Plötzlich ist nicht nur Geld da – Kommissionspräsidentin Ursula von der
Leyen versprach bis zu 25 Milliarden Euro zur Stützung von strauchelnden
Unternehmen. Nun soll auch endlich gemeinsam medizinische Schutzausrüstung
beschafft werden – bisher scheiterte das an nationalen Beschränkungen, etwa
in Deutschland und Frankreich.
Von der Leyen will auch die „Geisterflüge“ mit halbleeren Flugzeugen
abstellen, die durch absurde EU-Regeln begünstigt wurden. Zudem soll es
künftig tägliche Krisenrunden mit allen betroffenen Gesundheitsministern
geben – per Telefon. Bisher hatten sie sich zweimal in Brüssel getroffen,
ohne irgendetwas zu beschließen.
Für Brüsseler Verhältnisse legt die EU nun ein enormes Tempo vor. Doch aus
Sicht vieler Politiker und Ökonomen ist das immer noch nicht genug. Die
angekündigten 25 Milliarden Euro seien kein frisches Geld, sondern würden
vom ohnehin knappen EU-Budget abgeknapst, kritisiert etwa der grüne
EU-Haushaltsexperte Rasmus Andresen.
## USA diskutieren über 700 Milliarden Dollar
Zudem sind 25 Milliarden wenig im Vergleich zu dem, was [2][aktuell in den
USA diskutiert] wird. In Washington ist von Steuererleichterungen von bis
zu 700 Milliarden Dollar die Rede, die US-Notenbank hat bereits die Zinsen
gesenkt.
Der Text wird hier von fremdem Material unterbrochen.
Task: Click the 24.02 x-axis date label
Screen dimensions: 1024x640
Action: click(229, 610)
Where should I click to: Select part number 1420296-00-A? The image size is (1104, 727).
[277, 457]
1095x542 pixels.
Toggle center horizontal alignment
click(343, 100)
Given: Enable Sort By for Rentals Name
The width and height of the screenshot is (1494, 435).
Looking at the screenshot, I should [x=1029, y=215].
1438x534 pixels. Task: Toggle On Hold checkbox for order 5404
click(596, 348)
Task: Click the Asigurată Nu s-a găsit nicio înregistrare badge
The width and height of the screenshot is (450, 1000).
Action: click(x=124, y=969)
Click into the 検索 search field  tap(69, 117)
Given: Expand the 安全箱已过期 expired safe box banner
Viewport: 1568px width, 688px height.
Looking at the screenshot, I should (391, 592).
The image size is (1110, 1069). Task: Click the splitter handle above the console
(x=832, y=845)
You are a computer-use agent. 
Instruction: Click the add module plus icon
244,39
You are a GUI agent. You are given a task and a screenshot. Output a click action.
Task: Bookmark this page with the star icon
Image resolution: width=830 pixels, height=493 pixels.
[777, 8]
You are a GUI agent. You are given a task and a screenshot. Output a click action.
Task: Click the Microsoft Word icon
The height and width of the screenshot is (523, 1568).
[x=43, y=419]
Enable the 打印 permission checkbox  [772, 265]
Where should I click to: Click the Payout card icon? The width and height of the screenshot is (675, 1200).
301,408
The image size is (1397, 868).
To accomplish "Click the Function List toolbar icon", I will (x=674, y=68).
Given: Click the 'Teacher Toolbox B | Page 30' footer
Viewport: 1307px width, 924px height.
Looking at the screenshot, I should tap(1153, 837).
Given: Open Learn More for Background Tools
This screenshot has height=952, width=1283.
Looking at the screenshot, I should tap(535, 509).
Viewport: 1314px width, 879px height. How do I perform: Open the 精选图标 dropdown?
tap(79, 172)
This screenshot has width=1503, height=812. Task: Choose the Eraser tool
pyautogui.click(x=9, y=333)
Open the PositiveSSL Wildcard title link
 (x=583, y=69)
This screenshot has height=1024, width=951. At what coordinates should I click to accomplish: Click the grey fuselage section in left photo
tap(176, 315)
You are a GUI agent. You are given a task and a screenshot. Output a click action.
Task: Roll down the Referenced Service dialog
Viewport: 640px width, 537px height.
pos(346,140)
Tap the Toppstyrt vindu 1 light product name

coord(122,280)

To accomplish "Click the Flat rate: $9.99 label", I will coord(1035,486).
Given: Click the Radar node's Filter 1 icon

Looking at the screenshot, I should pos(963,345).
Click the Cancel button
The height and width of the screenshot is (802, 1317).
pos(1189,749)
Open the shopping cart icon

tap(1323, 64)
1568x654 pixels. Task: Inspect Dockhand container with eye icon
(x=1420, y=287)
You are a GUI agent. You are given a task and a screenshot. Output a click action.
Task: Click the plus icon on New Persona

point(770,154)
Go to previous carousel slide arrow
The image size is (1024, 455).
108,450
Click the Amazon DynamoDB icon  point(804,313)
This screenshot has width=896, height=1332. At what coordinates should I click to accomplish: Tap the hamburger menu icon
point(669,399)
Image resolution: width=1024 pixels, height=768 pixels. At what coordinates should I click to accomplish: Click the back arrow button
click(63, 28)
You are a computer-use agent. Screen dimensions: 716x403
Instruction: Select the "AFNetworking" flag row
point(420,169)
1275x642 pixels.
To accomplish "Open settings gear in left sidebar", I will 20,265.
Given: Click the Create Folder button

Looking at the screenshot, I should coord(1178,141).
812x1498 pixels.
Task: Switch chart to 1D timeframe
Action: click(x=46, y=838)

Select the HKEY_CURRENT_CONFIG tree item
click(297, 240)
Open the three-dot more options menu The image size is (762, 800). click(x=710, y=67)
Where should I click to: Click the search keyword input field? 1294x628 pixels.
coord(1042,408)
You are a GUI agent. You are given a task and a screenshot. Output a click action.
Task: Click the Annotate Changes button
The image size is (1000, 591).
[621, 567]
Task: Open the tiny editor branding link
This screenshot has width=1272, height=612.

Demgegenüber wartet die Europäische Zentralbank weiter ab; der
Nullzins lässt ihr nicht viel Spielraum.
Auch die EU-Finanzminister sind noch nicht aktiv geworden. Sie wollen sich
erst in der kommenden Woche in Brüssel treffen, um über „fiskalische
Maßnahmen“ – also Steuererleichterungen, Investitions- und
Konjunkturprogramme – zu sprechen. Frankreich und Italien fordern ein Ende
des Sparkurses, doch Deutschland steht auf der Bremse.
Kritik gibt es auch daran, dass die EU zwar erstmals koordiniert auf die
Krise reagieren will, jedoch keine spezifischen Hilfsprogramme für das
besonders betroffene Italien angekündigt hat. Italien brauche
wahrscheinlich europäische Hilfen, etwa aus dem Euro-Rettungsfonds ESM,
sagte der deutsche Ökonom Peter Bofinger.
## Defizitregeln flexibler auslegen
Die Regierung in Rom habe wegen der hohen Verschuldung im Land nur
begrenzte Möglichkeiten, so Bofinger. Europa könne sich keine
währungspolitische Krise zusätzlich zur Corona-Epidemie erlauben. Bisher
hat die EU nur angekündigt, die strikten Defizitregeln für den Euro
flexibel auslegen zu wollen. Doch das dürfte kaum reichen.
Frustriert weist Italiens EU-Botschafter Maurizio Massar darauf hin, dass
China seinem Land mit praktischer Hilfe beisteht, aus Brüssel jedoch nichts
komme. So hat Peking zwei Millionen Schutzmasken und 100.000 Atemgeräte
versprochen – kostenlos. Rom hatte auch die europäischen Partner um Hilfe
gerufen, doch keine Antwort erhalten.
Tatsächlich wurden größere Entscheidungen – etwa über ein
Konjunkturprogramm – auf den nächsten EU-Gipfel Ende März verschoben.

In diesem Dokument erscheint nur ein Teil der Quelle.